▸ **Short task**:
Can you transcribe the records word for word, starting at the line that has "Where should I click to: Click" and stopping after the line that has "pos(1474,266)"?

▸ **The records**:

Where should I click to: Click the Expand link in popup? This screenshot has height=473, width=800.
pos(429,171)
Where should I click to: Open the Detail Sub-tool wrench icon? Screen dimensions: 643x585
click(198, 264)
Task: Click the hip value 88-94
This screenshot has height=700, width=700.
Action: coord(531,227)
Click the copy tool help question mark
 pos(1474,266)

...

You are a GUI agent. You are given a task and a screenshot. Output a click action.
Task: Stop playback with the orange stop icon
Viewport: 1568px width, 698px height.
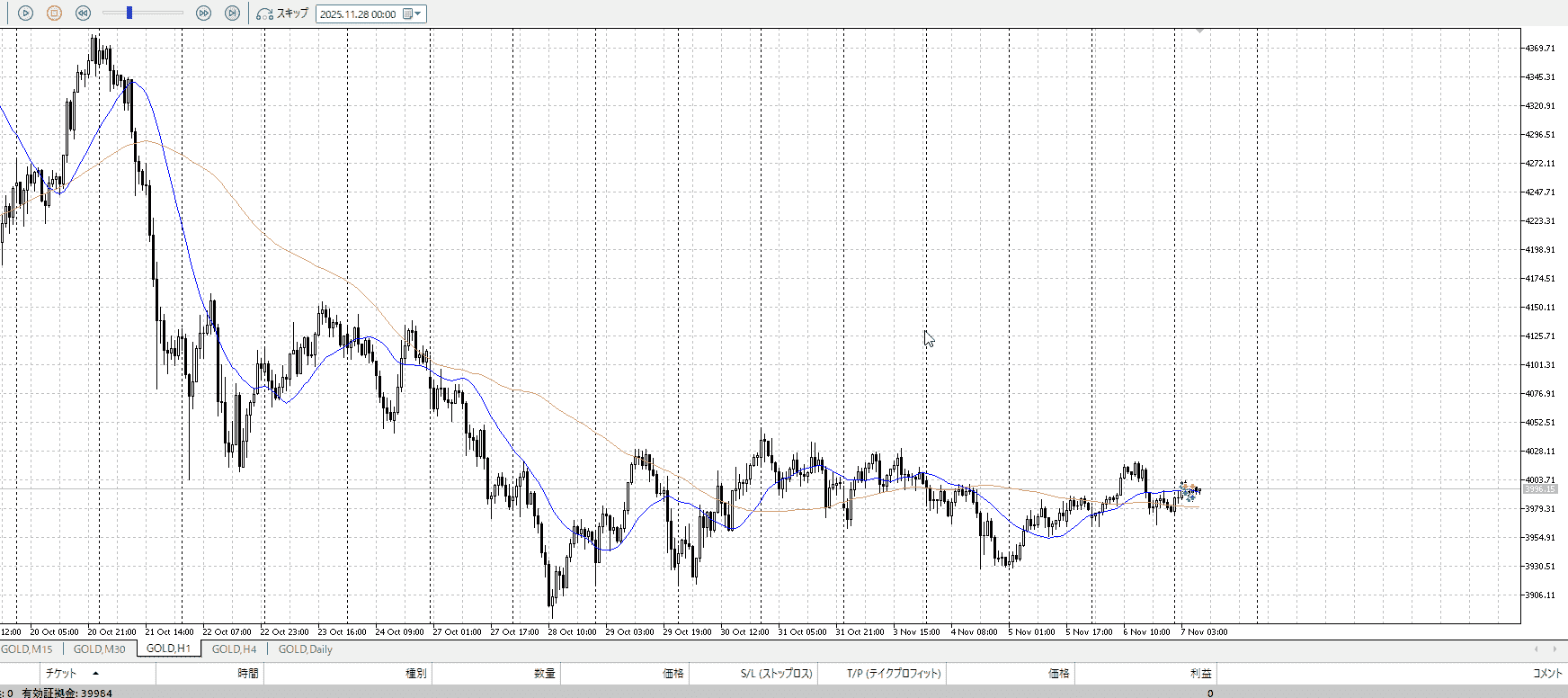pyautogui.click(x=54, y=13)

▸ **Answer below**:
Where should I click to: Click the Expand link in popup? This screenshot has height=473, width=800.
pos(429,171)
Where should I click to: Open the Detail Sub-tool wrench icon? Screen dimensions: 643x585
click(198, 264)
Task: Click the hip value 88-94
This screenshot has height=700, width=700.
Action: coord(531,227)
Click the copy tool help question mark
 pos(1474,266)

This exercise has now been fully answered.